少女逃亡エスケープ 5
「友達だぁ?」
薄暗い空き倉庫で、戦部はカップラーメン片手に素っ頓狂な声を上げた。
「はい」
首をひねる彼にそう答えたアルコは、なくしたパーカーの代わりに逃げる途中で拾ったコートを着ている。パニックの中で誰かが落としたのだろう。
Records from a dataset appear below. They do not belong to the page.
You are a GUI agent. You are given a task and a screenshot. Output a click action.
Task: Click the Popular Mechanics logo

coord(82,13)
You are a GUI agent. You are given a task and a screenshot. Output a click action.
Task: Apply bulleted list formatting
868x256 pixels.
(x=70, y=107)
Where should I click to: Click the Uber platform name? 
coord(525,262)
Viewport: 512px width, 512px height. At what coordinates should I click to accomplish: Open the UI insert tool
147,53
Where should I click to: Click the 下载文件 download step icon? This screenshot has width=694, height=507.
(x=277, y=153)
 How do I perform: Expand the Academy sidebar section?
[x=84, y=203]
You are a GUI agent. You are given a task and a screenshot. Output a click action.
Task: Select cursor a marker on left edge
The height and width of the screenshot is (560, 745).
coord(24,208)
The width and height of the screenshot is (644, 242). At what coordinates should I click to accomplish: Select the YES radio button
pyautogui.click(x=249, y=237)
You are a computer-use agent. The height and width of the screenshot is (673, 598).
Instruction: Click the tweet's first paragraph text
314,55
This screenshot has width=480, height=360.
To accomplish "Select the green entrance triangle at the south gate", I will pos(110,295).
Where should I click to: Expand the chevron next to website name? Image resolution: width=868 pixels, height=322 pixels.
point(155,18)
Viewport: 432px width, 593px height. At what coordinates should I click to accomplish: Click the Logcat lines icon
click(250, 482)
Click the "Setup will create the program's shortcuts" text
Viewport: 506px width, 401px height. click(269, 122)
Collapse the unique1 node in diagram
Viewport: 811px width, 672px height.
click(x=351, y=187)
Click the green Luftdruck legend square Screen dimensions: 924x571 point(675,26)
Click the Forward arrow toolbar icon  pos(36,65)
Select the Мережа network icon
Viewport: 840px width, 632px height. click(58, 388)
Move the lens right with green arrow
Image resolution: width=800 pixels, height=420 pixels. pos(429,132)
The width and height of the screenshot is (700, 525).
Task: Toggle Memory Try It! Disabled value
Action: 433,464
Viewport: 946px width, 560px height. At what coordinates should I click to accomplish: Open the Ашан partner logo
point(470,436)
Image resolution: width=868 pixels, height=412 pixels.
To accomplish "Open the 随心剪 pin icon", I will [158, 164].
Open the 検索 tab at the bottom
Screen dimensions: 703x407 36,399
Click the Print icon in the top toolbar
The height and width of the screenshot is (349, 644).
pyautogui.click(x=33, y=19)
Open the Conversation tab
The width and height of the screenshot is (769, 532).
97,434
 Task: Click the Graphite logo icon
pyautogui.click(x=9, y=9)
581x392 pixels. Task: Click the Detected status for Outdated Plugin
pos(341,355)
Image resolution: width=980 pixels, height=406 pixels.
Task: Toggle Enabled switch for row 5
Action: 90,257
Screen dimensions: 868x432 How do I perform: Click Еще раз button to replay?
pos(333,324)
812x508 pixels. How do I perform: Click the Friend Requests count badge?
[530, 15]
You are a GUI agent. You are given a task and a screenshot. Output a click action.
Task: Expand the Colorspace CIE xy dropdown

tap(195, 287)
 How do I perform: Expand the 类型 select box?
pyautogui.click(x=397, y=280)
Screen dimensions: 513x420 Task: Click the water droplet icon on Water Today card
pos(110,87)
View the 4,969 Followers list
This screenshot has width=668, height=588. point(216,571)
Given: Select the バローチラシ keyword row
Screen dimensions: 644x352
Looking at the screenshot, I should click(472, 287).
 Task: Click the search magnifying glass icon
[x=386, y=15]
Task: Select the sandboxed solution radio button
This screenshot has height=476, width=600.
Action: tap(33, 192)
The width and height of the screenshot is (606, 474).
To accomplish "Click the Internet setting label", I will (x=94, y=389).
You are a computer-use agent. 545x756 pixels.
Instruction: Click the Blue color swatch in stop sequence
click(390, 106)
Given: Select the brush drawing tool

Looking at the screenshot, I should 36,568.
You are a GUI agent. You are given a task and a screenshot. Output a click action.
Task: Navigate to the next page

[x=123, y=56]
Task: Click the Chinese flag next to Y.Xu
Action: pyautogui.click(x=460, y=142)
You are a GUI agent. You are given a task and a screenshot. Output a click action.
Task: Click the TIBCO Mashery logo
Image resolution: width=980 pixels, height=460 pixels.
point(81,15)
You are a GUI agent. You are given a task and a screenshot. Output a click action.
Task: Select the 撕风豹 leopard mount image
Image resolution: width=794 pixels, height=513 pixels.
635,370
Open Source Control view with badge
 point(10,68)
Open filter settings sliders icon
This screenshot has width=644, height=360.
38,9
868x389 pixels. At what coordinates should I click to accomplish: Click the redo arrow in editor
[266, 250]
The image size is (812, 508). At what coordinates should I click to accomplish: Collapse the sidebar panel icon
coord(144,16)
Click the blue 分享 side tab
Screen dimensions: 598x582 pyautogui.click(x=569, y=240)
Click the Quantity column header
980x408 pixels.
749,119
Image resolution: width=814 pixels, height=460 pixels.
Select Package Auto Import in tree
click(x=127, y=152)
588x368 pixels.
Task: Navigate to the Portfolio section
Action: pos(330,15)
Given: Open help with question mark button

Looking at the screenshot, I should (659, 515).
「いやあれ、どう見てもちょっと……いやかなりヤバかったぞあいつ。第一、友達なら何だってこんなことやってんだよ」
「うっ、……そ、それは……わかんない、です」
くしゃりと、アルコの手で商品名『てりやきバーガー』の包み紙が音を立てる。お持ち帰り用にちゃんと包装されたものに近く、それより密閉性と保存性は高い。ロボットが背負っていたリュックから、少年たちが分けてくれたものだ。
少し、この世界について説明しよう。
今のご時世、食料含めた物資のほとんどは『豚汁』の手によるものだ。彼らが運営する大規模農園や農場などもあるにはあるが、それでも供給が追いつかない場合は異能でカバーする。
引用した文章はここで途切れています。